Sebastián Vera

Un amigo que recomendó este libro y, a decir verdad, ,e dejé llevar completamente por su título. Pensé en leerlo creyendo que era un tratado sistemático y serio sobre mitología de la península ibérica (zona del Mediterráneo también habitada por los celtas), pero no fue así.

Lo que me encontré fue con una amalgama desordenada que no tiene ni pies ni cabeza sobre mitología griega relativa a lugares que, de acuerdo al autor, hacen referencia a lo que hoy conocemos como España: el profesor de historia que escribe el libro realiza deducciones filológicas tan poco serias como las de Miguel Serrano. La interpretación que hace de los diversos mitos -los que por cierto, no expone de forma ordenada en lo absoluto, sino que los junta de acuerdo a personajes, lo que hace el relato de verdad incomprensible, incluso más difícil de comprender que ‘El Silmarillion’ de Tolkien- es, para que se hagan una idea, una combinación de Erich von Däniken y Giorgio Tsoukalos, pero cien veces más, en buen chileno, chanta.

Creo que es primera vez en mi vida que dejo un libro sin terminar de leer.

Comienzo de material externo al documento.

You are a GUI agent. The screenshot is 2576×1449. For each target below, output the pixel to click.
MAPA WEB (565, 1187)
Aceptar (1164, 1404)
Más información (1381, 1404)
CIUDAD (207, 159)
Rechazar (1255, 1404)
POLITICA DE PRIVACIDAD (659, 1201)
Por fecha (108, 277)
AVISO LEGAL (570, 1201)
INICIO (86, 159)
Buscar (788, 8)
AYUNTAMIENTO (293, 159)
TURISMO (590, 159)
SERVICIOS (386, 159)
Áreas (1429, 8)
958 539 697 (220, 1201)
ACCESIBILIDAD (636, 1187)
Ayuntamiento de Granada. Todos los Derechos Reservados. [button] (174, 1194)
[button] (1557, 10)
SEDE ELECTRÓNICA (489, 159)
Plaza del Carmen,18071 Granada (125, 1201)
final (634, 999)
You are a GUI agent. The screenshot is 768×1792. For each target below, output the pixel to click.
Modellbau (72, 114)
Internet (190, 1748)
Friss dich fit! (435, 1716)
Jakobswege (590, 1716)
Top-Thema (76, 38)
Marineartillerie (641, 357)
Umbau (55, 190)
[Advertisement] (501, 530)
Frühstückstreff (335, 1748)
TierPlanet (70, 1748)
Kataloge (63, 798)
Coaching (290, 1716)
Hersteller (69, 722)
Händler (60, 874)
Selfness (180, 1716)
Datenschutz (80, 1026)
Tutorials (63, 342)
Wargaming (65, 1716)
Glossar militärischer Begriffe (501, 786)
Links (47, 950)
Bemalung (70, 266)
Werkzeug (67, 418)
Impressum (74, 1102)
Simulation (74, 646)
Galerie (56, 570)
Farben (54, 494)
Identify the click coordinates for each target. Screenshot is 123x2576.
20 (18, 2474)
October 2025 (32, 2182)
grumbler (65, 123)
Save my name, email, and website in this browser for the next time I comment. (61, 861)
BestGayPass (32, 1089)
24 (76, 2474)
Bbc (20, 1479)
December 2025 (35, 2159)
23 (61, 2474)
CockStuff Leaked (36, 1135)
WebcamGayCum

Lo tuve harto tiempo en mi teléfono porque buscaba excusas para no leerlo, pero llegué a la página 151 de 191 y no aguanté más. Fue algo así como intentar escuchar un disco entero de Mercyful Fate. El peor libro que creo jamás he leído.

Les recomiendo que no lo lean, porque más allá de un par de datos rosas, nada útil van a sacar. Incluso el prólogo ya dice entre líneas que el libro es pura fantasía. Lo único rescatable es el título, capaz de captar a lectores ilusos, como yo.

Ruego a todos que antes de recomendar cualquier material antes lo lean (por lo menos eso hago yo), de ser posible.

Quemarlo en noches frías… o en cualquier noche.